But city says police funding increase not what it seems
About 25 demonstrators gathered outside the home of Beacon Mayor Lee Kyriacou on Monday (Oct. 19), while the mayor conducted a City Council meeting by videoconference inside, shouting and chanting their displeasure with a perceived increase to the Police Department budget.
The mayor’s 2021 funding proposal, which was introduced to the City Council on Oct. 5, includes about $5.9 million for the department, which is $352,000 (6 percent) more than last year.
However, during the council meeting, City Administrator Anthony Ruggiero said the 2020 budget did not include current salary figures for police officers because the city was negotiating a contract with the Patrolmen’s Benevolent Association, the police officers’ union. The budget was adopted in December, while the PBA contract was adopted in January and expires at the end of 2021.
Because of the negotiations, “when we put the  budget together, it was based off 2018 salaries,” Ruggiero said.
Susan Tucker, the city’s finance director, said: “I’m not putting increases into the salary lines until a contract is settled,” noting that the anticipated spending was included in the 2020 budget in a contingency fund.
If the proposed 2021 budget is adopted, spending on the Police Department would represent 26 percent of the city’s general-fund spending. (The water and sewer funds, which would have 2 percent increases, are budgeted separately.)
The council for the next several weeks will meet virtually with department heads to discuss budget needs; police and fire are scheduled for Monday (Oct. 26).
Ruggiero said on Tuesday that he would bring figures to that meeting to show what the 2020 police budget would be had it used salary figures from the current PBA contract.
An hour before that discussion, several people called in to the meeting while standing outside the mayor’s home, where the protestors were chanting and calling for Kyriacou to resign. During a 30-minute public comment period, 16 callers voiced their displeasure with the budget.
“Where have you been? Where is your mind at? Where is your heart at?” asked Ben Wills. “We’re your community; we need a government that represents what we want, that represents our needs.”
Callers said the proposal was a slap in the face after months of protesting following the death in May of George Floyd while in police custody in Minneapolis.
“It is almost beyond imagination at a time such as this that you would conceive of increasing the police budget,” said Matt Casey. “It is the exact opposite of what the community is asking you to do.”
Salaries aren’t the only component of the police budget established by contract.
Kyriacou’s 2021 proposal includes an increase of nearly $77,000 in police pension costs that are calculated using a state formula based on salaries.
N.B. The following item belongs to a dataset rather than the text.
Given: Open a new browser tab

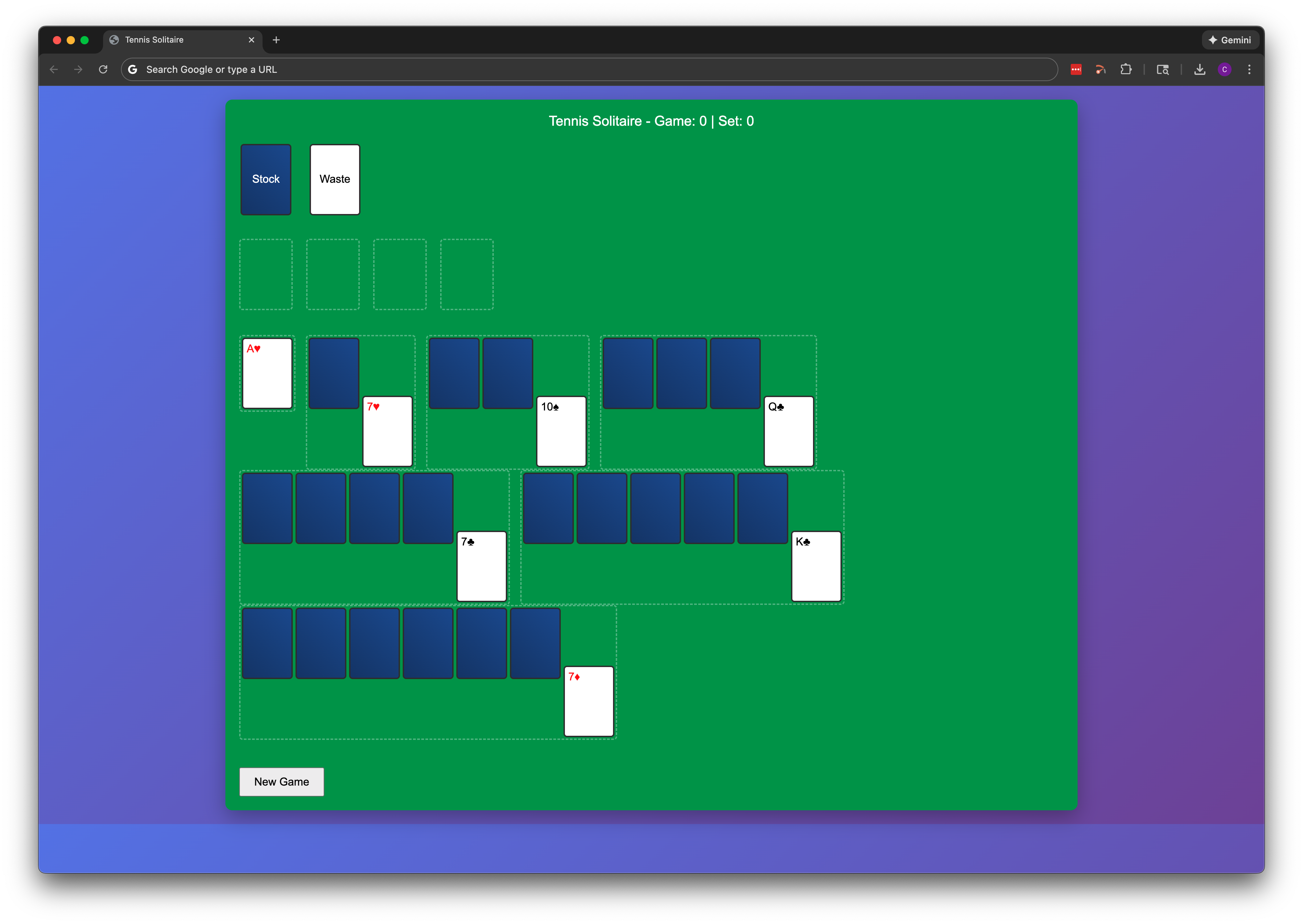Looking at the screenshot, I should (x=276, y=40).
In addition, the union contract calls for a minimum of four officers — a sergeant, front-desk officer and two patrol officers, along with the chief and a lieutenant — on duty for each shift, other than the overnight shift, which requires additional officers.
If the city were to downsize the Police Department, the contract’s per-shift requirement would not change, and the remaining officers would have to work overtime to meet the requirement, Kyriacou explained.
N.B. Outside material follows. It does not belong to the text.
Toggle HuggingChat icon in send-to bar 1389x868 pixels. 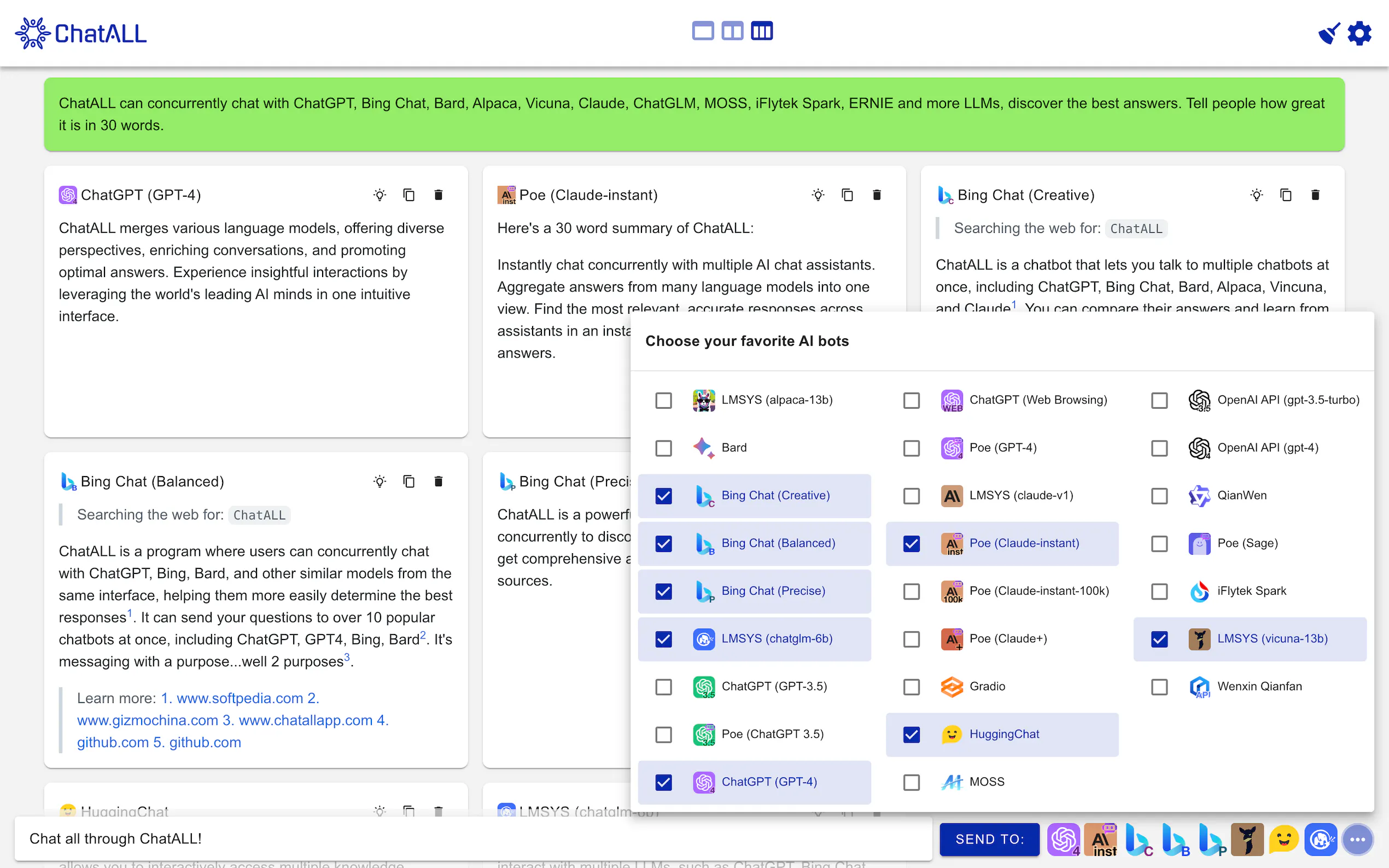[x=1284, y=839]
“Our ability to affect staffing in the Police Department is affected by collective bargaining,” he said. “Right now, if we are to reduce staffing, it will simply increase 150 percent in terms of overtime.”
The proposed budget does eliminate the department’s K-9 program — the officer will stay but the dog will not.
Several callers Monday night criticized Kyriacou for other elements of the budget, including the decision to not raise taxes to the maximum allowed under a state tax cap and a $25,000 reduction from last year in the Recreation Department’s budget.
The recreation decrease, Ruggiero said, is due to the city not hiring as many after school counselors as it typically would because of the pandemic shutdown. There are no cuts in the department’s services or programming, he said.
Kyriacou addressed taxation during the meeting, calling property tax “one of the most regressive taxes we have.” Because buildings with more than three apartments are considered commercial properties, rather than residential, they are taxed at a 30 percent higher rate, he said.
“In the current real-estate market, with low vacancy rates, any tax increase is fully passed along to renters,” the mayor said. “It’s one of the reasons to be careful. Some people can say ‘I’m happy to pay additional tax,’ and I’m one of those people, but you meet people on fixed income, especially seniors. People of fixed income are hit in exactly the same way as people of substantial means. We end up losing people for that reason. It’s not that straightforward.”
After meeting with the fire and police departments on Monday, the City Council is scheduled to confer with the heads of the highway, water and sewer departments on Nov. 12. A public hearing on the budget will take place Nov. 16. The council must adopt the budget before Dec. 31, although the vote has historically been earlier in December.
On Monday, Council Member Terry Nelson asked residents for patience.
“I know there’s a lot of frustration,” he said. “This [budget] process is a very tedious one. Think of it as a family road trip. You’re figuring out what to take with you, and along the way you’re going to take things out and remove things that are not necessary. Be patient. This is going to take a while but we’re going to get there.”